Mam posadzoną jedną dynię/pierwszy raz w życiu posadziłam dynię/.Hokaido.Powiedzcie mi czy ona bardzo się rozrasta?W tej chwili ma pęd ponad metrowy.Kwitną tylko męskie kwiatki,czy żeńskie są póżniej?Ile może być owockó na takiej dyni?
baron, ja też pierwszy raz uprawiam odmianę hokkaido i jak dotąd moje dwa krzaki mają po dwa metry i zero owoców, bo zawiązki zrzucają. Ale to nic w porównaniu z moją zeszłoroczną 12sto metrową dynią.
A ta co myślałem że ozdobna to duża rośnie? Skoro taka dobra to i ja spróbuje na przyszły rok.

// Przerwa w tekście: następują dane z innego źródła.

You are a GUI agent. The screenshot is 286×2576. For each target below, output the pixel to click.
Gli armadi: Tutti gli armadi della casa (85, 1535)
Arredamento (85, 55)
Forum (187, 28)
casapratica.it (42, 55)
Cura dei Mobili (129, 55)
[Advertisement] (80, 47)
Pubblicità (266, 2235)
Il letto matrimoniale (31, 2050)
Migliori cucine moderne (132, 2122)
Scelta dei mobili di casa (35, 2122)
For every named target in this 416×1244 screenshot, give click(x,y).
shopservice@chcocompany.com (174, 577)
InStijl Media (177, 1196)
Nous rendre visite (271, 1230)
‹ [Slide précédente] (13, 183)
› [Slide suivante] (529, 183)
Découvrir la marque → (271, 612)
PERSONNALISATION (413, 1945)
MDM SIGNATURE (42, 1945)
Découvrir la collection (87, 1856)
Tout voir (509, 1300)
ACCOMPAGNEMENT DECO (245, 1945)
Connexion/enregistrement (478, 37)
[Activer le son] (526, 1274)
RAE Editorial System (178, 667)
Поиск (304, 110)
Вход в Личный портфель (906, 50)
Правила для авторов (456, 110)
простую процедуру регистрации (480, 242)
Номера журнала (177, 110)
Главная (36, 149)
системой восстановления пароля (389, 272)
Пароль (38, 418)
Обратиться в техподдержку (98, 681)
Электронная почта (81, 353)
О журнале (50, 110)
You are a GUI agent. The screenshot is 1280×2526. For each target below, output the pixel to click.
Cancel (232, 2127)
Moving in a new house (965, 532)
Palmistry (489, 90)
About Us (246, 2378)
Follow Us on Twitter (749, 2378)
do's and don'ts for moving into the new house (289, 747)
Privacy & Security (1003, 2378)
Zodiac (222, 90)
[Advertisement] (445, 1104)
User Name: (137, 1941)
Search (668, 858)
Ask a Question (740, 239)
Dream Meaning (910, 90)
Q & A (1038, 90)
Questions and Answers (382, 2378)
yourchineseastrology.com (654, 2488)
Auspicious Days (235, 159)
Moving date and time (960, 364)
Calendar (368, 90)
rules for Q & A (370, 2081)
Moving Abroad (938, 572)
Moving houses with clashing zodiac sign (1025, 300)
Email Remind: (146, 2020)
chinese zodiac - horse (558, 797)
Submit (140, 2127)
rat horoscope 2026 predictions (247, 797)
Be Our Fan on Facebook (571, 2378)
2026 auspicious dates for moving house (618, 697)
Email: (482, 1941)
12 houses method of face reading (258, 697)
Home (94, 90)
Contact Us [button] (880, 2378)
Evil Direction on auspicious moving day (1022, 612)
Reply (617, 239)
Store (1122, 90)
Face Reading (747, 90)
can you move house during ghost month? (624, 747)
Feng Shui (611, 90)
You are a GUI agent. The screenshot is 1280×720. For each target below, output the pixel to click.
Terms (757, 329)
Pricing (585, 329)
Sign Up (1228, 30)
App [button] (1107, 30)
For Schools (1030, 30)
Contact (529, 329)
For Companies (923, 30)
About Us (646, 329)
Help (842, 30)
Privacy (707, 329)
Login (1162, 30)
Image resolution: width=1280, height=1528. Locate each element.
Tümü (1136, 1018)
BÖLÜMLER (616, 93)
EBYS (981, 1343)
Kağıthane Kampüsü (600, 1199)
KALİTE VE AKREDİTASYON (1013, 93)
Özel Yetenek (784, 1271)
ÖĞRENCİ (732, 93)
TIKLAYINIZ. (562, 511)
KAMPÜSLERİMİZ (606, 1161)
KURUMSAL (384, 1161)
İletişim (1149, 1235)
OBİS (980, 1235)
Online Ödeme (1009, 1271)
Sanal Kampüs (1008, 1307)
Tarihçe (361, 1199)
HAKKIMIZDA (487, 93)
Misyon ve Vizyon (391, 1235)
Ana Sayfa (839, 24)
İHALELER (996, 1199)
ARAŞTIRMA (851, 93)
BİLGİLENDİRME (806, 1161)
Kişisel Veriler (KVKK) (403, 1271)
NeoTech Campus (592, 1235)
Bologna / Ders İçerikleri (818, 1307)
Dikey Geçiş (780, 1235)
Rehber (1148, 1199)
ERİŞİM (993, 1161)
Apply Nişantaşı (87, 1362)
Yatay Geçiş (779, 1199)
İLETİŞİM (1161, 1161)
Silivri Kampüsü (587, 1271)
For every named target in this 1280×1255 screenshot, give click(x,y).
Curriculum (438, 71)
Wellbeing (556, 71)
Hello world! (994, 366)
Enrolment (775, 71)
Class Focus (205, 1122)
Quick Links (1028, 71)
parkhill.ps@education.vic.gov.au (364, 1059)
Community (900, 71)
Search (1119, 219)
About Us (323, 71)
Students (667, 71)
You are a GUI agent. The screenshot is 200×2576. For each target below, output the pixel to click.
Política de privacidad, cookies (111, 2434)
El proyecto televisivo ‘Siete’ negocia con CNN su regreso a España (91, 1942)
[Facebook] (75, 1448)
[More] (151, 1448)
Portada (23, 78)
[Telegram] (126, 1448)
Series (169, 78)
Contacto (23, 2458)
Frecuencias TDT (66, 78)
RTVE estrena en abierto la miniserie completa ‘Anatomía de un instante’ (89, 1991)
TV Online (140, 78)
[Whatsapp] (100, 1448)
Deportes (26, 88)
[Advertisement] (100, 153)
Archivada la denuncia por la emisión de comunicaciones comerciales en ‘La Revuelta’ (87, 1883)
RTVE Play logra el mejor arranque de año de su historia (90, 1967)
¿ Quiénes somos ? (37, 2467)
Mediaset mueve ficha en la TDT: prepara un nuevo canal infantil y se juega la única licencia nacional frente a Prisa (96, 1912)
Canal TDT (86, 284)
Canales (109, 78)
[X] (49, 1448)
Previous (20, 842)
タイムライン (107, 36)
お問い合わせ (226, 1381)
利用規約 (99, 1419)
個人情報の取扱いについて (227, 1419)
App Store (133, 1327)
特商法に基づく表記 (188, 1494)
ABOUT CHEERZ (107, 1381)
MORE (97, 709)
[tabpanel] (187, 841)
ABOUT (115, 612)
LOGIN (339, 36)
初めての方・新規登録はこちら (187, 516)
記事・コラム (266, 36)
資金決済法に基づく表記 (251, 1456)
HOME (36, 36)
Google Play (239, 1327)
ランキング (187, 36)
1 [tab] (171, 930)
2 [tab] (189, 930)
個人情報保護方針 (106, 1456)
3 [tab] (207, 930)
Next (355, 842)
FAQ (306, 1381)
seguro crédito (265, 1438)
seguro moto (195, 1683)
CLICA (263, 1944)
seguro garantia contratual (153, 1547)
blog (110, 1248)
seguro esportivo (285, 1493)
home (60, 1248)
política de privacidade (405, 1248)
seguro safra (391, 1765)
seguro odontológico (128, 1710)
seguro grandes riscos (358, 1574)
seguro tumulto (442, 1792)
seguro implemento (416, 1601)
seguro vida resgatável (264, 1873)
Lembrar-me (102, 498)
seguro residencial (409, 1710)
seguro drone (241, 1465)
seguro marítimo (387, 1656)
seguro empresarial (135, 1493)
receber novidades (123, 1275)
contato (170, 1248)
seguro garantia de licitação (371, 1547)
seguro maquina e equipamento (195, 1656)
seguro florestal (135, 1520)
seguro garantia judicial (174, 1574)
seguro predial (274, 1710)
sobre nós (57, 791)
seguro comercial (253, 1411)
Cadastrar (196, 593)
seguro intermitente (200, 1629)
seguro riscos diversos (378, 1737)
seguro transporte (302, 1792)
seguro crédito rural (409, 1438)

Mi kiedyś się taka normalna kulista skrzyżowała z ozdobnymi i podobnie wyglądała. Ozdobne są niejadalne więc poleżała w huchni do świąt i śmietnik
Marek-BB, są jadalne, lecz bardzo gorzkie W niektórych krajach uchodzą za przysmak. Z resztą młode są jadalne. Ozdobne należą do rodzaju pepo, tak jak cukinia i patison, je się młode, a dojrzałe są praktycznie niejadalne ;) Tobie pewnie skrzyżowała się rodzaj maxima z jakimś turbanem, a turbanowa jest całkiem smaczna
Baron, Hokkaido nie należy do najbardziej ekspansywnych odmian. Pędy mogą mieć po ok. 6 m. Ta odmiana nie ma wielkich liści, więc można wychodzące pędy delikatnie zawracać. Z liczbą owoców jest różnie. Przy dobrej glebie, dobrych warunkach pogodowych może być 6 owoców, kiedyś czytałam, że i 8. Ale to wszystko zależy też od tego, w jakim miejscu dynia rośnie, jak gęsto jest posadzona obok innych warzyw, jaki ma dostęp do wody i składników pokarmowych, jakie jest lato (czy b. deszczowe) etc. Najczęściej u dyni jest tak, że pojawiają się najpierw kwiaty męskie, a dopiero potem żeńskie. Spokojnie więc trzeba czekać, aż pojawią się żeńskie.
Baron, owady powinny załatwić sprawę, ja im zawsze to zostawiam. Zwykle rano jest ich sporo, kręcą się przy kwiatach. Jeśli Ci zależy, to możesz oczywiście i sama zapylić.